Un service facilite les déplacements

Reportage
Un livre revient sur l’histoire de l’association des Amies de la jeune fille, mouvement d’origine protestante né en 1886 qui continue de fournir un précieux service de soutien aux voyageurs en gare.

Pendulaires, vacanciers, familles: peu importe le moment de la journée, la gare de Genève-Cornavinne désemplit pas. Et entre les différents halls, les trois étages et les divers accès aux quais, même les personnes aguerries peuvent peiner à s’y retrouver.

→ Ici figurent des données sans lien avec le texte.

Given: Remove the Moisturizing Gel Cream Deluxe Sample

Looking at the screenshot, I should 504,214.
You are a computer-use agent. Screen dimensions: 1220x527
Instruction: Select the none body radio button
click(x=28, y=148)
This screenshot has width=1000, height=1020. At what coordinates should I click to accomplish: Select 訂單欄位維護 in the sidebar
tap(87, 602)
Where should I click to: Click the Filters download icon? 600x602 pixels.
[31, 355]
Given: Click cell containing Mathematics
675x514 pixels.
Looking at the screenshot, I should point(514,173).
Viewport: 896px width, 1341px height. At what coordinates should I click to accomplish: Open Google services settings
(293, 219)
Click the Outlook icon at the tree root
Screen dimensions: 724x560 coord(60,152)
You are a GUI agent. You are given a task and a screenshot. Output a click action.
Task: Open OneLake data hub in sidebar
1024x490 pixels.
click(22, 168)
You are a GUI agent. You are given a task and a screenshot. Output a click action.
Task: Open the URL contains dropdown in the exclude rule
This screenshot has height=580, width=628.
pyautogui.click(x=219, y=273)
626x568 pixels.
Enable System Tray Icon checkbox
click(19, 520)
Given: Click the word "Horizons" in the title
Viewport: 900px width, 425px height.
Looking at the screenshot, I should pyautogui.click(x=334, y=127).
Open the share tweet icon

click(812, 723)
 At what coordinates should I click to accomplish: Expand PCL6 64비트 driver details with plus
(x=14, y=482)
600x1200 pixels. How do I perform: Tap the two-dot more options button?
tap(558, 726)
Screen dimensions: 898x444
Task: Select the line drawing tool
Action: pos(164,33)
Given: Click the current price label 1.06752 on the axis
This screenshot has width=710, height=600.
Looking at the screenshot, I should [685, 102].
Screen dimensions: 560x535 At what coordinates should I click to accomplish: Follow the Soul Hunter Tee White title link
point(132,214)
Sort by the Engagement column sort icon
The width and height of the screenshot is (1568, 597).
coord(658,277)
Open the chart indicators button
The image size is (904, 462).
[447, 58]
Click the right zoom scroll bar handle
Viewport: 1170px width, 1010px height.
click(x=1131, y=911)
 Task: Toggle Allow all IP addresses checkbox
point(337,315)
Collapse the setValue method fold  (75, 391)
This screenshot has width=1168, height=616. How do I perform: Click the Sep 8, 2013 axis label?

Heureusement, deux «aides en gare» arpentent les lieux, repérables à leurs gilets orange. En quelques minutes, un grand nombre de voyageurs les arrêtent pour leur demander assistance. 

Muer pour s’adapter
Des aides en gare, il y en a également à Bâle, Berne, Bienne, Chiasso, Lucerne, Olten et Zurich. SOS Aide en Gare fait partie d’une série d’associations locales et de terrain chapeautées par Compagna, anciennement Amies de la jeune fille, une histoire de cent quarante ans racontée dans un ouvrage tout juste paru (lire l’encadré). 

C’est avec le soutien des Églises protestantes que la toute jeune association poursuivait alors son but: soutenir et accompagner les femmes qui quittaient les campagnes pour venir travailler en ville, tout en leur inculquant les valeurs tirées de l’Evangile. «Souvent, elles étaient très seules, sans aucun soutien familial», raconte Jeanne Pestalozzi, présidente de Compagna Suisse. Les «Amies» cherchent alors à les protéger de la débauche et du vagabondage. On craint la prostitution et les abus sexuels. «Les membres de l’association les recevaient à la gare et les dirigeaient vers leurs bureaux de conseil, de placement ou leurs pensions.» 

Petit à petit, les Amies de la jeune fille ont adapté leurs offres aux besoins d’autres publics, un glissement illustré par le changement de nom en 1999, par lequel elles sont devenues Compagna. Aujourd’hui, ce sont surtout les personnes en situation de handicap et les seniors qui sollicitent leurs services.

Fées des stations
Pour s’adapter au mieux aux changements sociétaux, Compagna et ses différentes structures ont connu de multiples restructurations, changements de nom et passages de témoin, culminant avec la prochaine dissolution de Compagna Suisse. L’organisation Gare et Mobilité SA gérera, dès 2026, l’important volet du contrat de partenariat financier avec les CFF, seul aspect reliant encore toute la famille d’associations SOS Aide en Gare.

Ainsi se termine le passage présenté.